In the year of the DDoS, how best to fight the fire?
Malware hits the Mac but is it worth worrying about?
In research last week, Prolexic revealed that distributed denial-of-service (DDoS) attacks were increasingly being targeted at the technology designed to mitigate them.
The company claimed that DDoS mitigation equipment was being targeted as most technologies "do not have the capacity to process the high packet per second attacks that are being used".
Ahead of this research, I had been thinking that with the DDoS attack being so prevalent, was it really possible to divert the excessive traffic and page requests? It is almost a year since the Anonymous group began its campaign of DDoS attacks in support of WikiLeaks founder Julian Assange, and since then it has become the attack du jour.
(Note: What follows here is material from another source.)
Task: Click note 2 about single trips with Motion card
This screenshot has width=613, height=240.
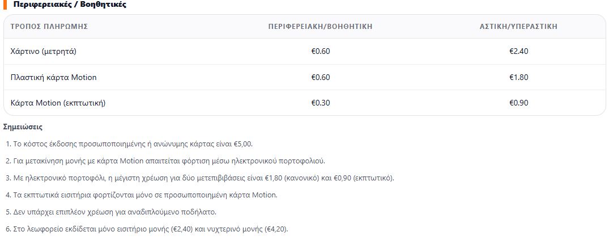Action: coord(165,161)
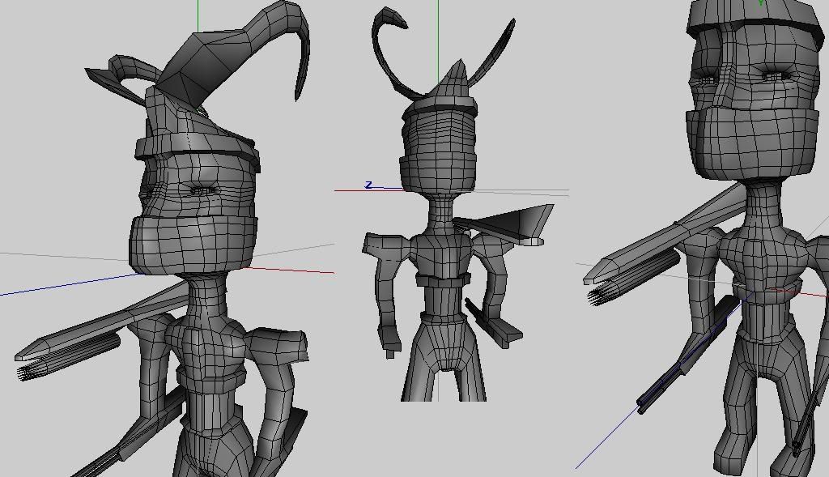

Prolexic's report was, not surprisingly, followed by a service announcement: the roll-out of its security engineering and response team (PLXSERT), which provides pre- and post-attack data to clients as a subscription service. It said that with intelligence gleaned from monitoring threats, it is possible to identify botnet characteristics without any DDoS traffic having been received.
Prolexic is far from the only company offering DDoS mitigation technology. Products and services have been launched by Tata Communications and Imperva, while Adversor has unveiled its True Dynamic Mitigation service.
Adversor said its technology uses continuous monitoring of network traffic, early threat detection and a combination of filtering and mitigation techniques. It said it is able to blocks DDoS attacks close to the source and implements more than 30 techniques to protect against the largest and most sophisticated attacks.
Speaking to SC Magazine, Rob Rachwald, director of security strategy at Imperva, said mitigation is the best alternative to going onsite and physically stopping hackers.
Asked if there was any way of mitigating and/or 'cleaning' traffic, apart from in the cloud, he said: “Many companies provide technology (network firewalls) that stop DDoS as well. However, this puts the onus on enterprises to manage this themselves. As more and more companies, especially smaller ones, become targets, a cloud option becomes very appealing due to lower cost while retaining effectiveness.”
Following Symantec's acquisition of the identity and authentication business of VeriSign, the latter has remodelled itself as an enterprise-level DNS and DDoS mitigation service provider. Sean Leach, vice-president of network intelligence at VeriSign, claimed that "enterprises need something and what we are offering is similar to other carriers.
“The DDoS is the number-one threat. Our research found that 66 per cent had experienced an attack, while 13 per cent had more than six attacks. Now they are attacking at the application layer and it is hard to tell the real traffic apart. A 100GB connection cannot provision for it, you can have a massive headache or you can buy the capability.
“It is very difficult to mitigate, but we now offer a service to smaller enterprises. This will 'scrub' the traffic in the cloud and send the genuine traffic back to you.”
Darren Anstee, solutions architect at Arbor Networks, said that while the 'classic' DDoS issues a 'get' for a website, with an attack on the application layer it is hard to tell what a real query looks like.
He said: “Most DDoS attacks are against the application layer, but if the attack is larger than the pipe then there is nothing you can do and, if you are saturated with traffic, then your customers cannot get through. If you get overwhelmed, our Enterprise Edge solution uses cloud signalling to call for help from a 'parent'. A service provider will sell this to a data centre and enterprises.
“There are a lot of operators offering DDoS mitigation; an MSSP will offer DDoS protection and risk services, they will monitor it and divert traffic to cloud cleaning. This is a big growth area as people want protection from a DDoS.”
Leach claimed that the DDoS tool is very sophisticated compared with the brute-force style of earlier attacks, with them now designed to look like real traffic. “They are now attacking the DNS and they are not using all 'members' of the botnet, but just enough to get the job done,” he said.
While the first year since Anonymous took action against the likes of PayPal, Amazon and MasterCard is unlikely to be 'marked', the first action did take online attacks to a whole new avenue. From that point, anyone could be an attacker, and while there have been arrests to warn other wannabe attackers off, the threat to businesses remains.
That said, the solutions that have been launched could solve these problems and mitigate the threats, and attackers may be forced to find another way to bring their targets down.